> _Work required_
Rewrite the data below with every "Output a click action" replaced by "Return one click action", leaving everything else as it stands.

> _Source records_
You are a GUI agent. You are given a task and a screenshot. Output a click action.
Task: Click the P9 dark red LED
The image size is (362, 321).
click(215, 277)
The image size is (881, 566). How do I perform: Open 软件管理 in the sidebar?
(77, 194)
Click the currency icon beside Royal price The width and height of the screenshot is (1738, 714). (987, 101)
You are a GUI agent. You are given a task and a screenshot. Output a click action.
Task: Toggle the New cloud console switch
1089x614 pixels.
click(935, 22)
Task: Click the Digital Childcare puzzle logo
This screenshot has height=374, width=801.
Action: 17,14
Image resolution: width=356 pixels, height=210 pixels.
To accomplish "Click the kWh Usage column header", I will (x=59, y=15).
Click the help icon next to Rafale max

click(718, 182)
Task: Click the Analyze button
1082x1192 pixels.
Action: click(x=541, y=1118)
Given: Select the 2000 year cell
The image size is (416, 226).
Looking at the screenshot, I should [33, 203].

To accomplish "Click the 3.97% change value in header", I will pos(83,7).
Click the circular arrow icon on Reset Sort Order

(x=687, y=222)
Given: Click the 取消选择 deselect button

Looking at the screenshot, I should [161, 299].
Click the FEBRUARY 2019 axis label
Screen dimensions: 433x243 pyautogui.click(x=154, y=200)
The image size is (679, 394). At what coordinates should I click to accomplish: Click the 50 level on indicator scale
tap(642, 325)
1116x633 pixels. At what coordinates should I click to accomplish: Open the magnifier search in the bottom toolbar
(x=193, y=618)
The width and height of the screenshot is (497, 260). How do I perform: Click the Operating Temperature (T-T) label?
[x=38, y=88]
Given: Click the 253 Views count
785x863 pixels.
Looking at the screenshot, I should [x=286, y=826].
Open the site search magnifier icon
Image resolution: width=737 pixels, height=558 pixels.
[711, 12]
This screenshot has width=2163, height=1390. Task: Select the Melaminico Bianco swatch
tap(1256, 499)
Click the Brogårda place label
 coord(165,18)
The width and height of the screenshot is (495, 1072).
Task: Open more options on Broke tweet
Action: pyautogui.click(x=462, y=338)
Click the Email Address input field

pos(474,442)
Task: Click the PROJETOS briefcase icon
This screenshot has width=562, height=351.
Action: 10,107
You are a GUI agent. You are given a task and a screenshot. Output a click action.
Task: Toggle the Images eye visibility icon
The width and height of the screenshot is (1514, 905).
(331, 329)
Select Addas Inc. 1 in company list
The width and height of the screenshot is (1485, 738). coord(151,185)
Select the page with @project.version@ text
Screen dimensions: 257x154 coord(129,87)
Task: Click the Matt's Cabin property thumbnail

> _Response to the exercise_
You are a GUI agent. You are given a task and a screenshot. Return one click action.
Task: Click the P9 dark red LED
The image size is (362, 321).
click(215, 277)
The image size is (881, 566). How do I perform: Open 软件管理 in the sidebar?
(77, 194)
Click the currency icon beside Royal price The width and height of the screenshot is (1738, 714). (987, 101)
You are a GUI agent. You are given a task and a screenshot. Return one click action.
Task: Toggle the New cloud console switch
1089x614 pixels.
click(935, 22)
Task: Click the Digital Childcare puzzle logo
This screenshot has height=374, width=801.
Action: 17,14
Image resolution: width=356 pixels, height=210 pixels.
To accomplish "Click the kWh Usage column header", I will (x=59, y=15).
Click the help icon next to Rafale max

click(718, 182)
Task: Click the Analyze button
1082x1192 pixels.
Action: click(x=541, y=1118)
Given: Select the 2000 year cell
The image size is (416, 226).
Looking at the screenshot, I should [33, 203].

To accomplish "Click the 3.97% change value in header", I will pos(83,7).
Click the circular arrow icon on Reset Sort Order

(x=687, y=222)
Given: Click the 取消选择 deselect button

Looking at the screenshot, I should [161, 299].
Click the FEBRUARY 2019 axis label
Screen dimensions: 433x243 pyautogui.click(x=154, y=200)
The image size is (679, 394). At what coordinates should I click to accomplish: Click the 50 level on indicator scale
tap(642, 325)
1116x633 pixels. At what coordinates should I click to accomplish: Open the magnifier search in the bottom toolbar
(x=193, y=618)
The width and height of the screenshot is (497, 260). How do I perform: Click the Operating Temperature (T-T) label?
[x=38, y=88]
Given: Click the 253 Views count
785x863 pixels.
Looking at the screenshot, I should [x=286, y=826].
Open the site search magnifier icon
Image resolution: width=737 pixels, height=558 pixels.
[711, 12]
This screenshot has width=2163, height=1390. Task: Select the Melaminico Bianco swatch
tap(1256, 499)
Click the Brogårda place label
 coord(165,18)
The width and height of the screenshot is (495, 1072).
Task: Open more options on Broke tweet
Action: pyautogui.click(x=462, y=338)
Click the Email Address input field

pos(474,442)
Task: Click the PROJETOS briefcase icon
This screenshot has width=562, height=351.
Action: 10,107
You are a GUI agent. You are given a task and a screenshot. Return one click action.
Task: Toggle the Images eye visibility icon
The width and height of the screenshot is (1514, 905).
(331, 329)
Select Addas Inc. 1 in company list
The width and height of the screenshot is (1485, 738). coord(151,185)
Select the page with @project.version@ text
Screen dimensions: 257x154 coord(129,87)
Task: Click the Matt's Cabin property thumbnail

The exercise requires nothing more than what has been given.